* [Actividad]: Según el fragmento sobre el discurso político, ¿de qué pasa a ser garante el Estado en lugar de serlo de derechos?

* [Fragmento proporcionado]:

El discurso político actual se sostiene sobre la burla al pobre, el escarnio al docente, el desprecio por el artista, el insulto al científico y el ataque al periodista. No es solo violencia verbal: es una estrategia. Se busca aislar al otro hasta volverlo inerme. Se demoniza lo público para justificar su entrega. Se ridiculiza la solidaridad para que nadie se atreva a ejercerla. Se hace del éxito individual una religión y de la empatía una debilidad. En ese marco, el poder no necesita censurar, porque logra que los propios ciudadanos se conviertan en fiscales del pensamiento ajeno.

Al mismo tiempo, emerge un Estado bajo otra forma. No desaparece: se reconvierte. Pasa de ser garante de derechos a ser garante de negocios. Ya no regula para proteger al débil, sino para asegurar que nada frene al fuerte. Se digitaliza, se automatiza, se tecnocratiza. El ciudadano deja de ser sujeto de derecho para convertirse en dato, perfil, cliente o riesgo crediticio. La identidad se convierte en número; el acceso a servicios, en algoritmo. El control ya no se ejerce con censura o fuerza, sino mediante plataformas que administran la vida cotidiana. Lo público se vuelve interfaz. El poder ya no necesita bayonetas: le basta el consentimiento pasivo.

El odio cumple otra función clave: desactiva la posibilidad de resistencia. Un pueblo dividido es un pueblo más fácil de colonizar. Carbone sostiene que cuanto más debilitado esté el lazo social, más colonizables nos volvemos. Y eso parece estar ocurriendo. Mientras discutimos entre pobres si el otro merece o no una ayuda social, se entregan los recursos naturales a empresas extranjeras. Mientras se acusa a un docente de ser un parásito, se desfinancia la universidad que educa a millones. Mientras se ridiculiza la ciencia pública, se firman contratos que hipotecan el agua, el litio y los bosques. La verdadera batalla no es cultural, es material: se decide quién será dueño del futuro y quién quedará al margen.

* [Material facilitado]:

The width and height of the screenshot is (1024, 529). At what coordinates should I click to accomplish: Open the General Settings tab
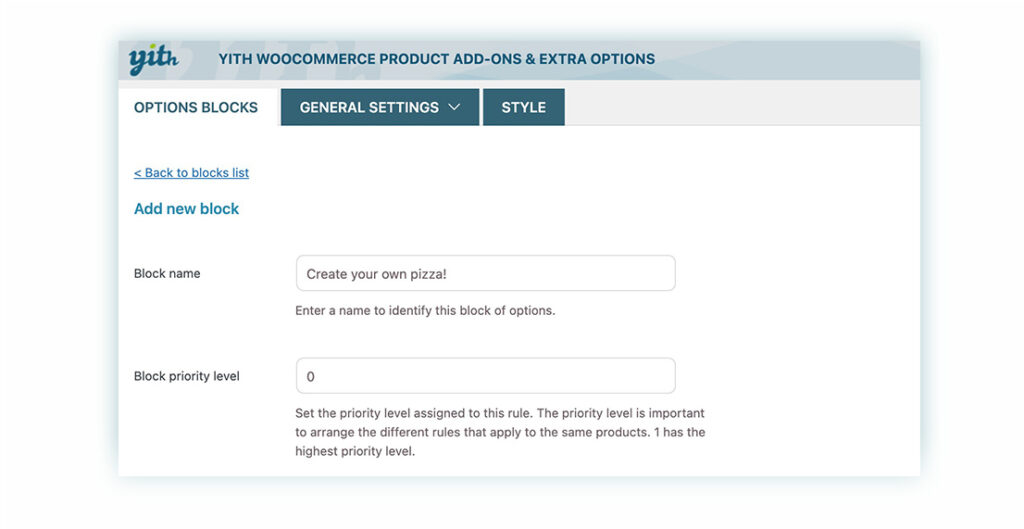pyautogui.click(x=369, y=107)
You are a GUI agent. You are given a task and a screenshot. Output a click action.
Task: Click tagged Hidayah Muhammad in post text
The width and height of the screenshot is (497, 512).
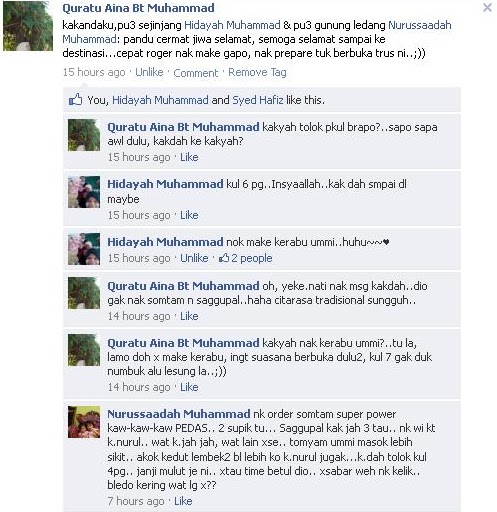[x=232, y=25]
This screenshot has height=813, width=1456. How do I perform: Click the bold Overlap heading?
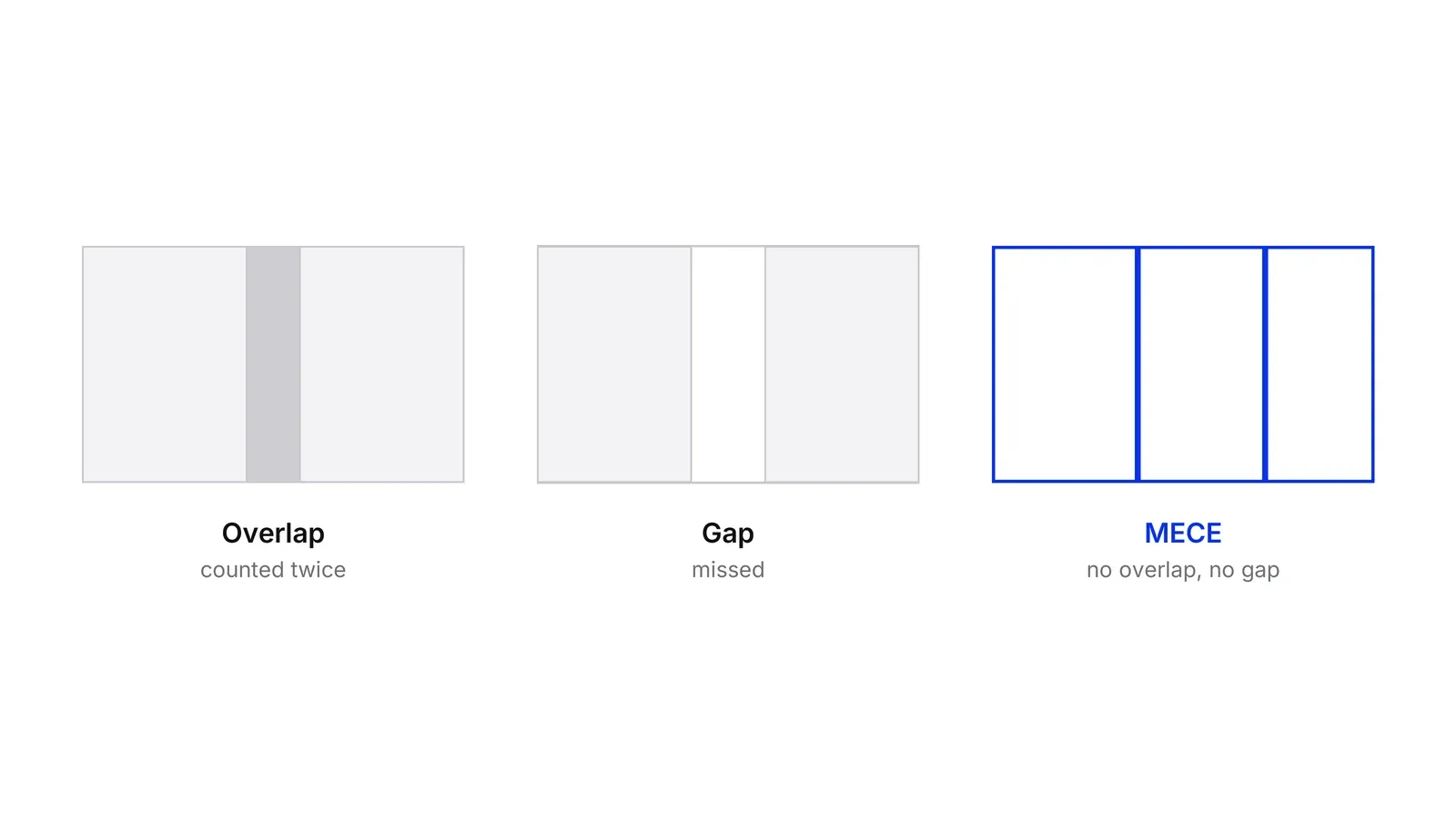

* [Resultado]: De negocios.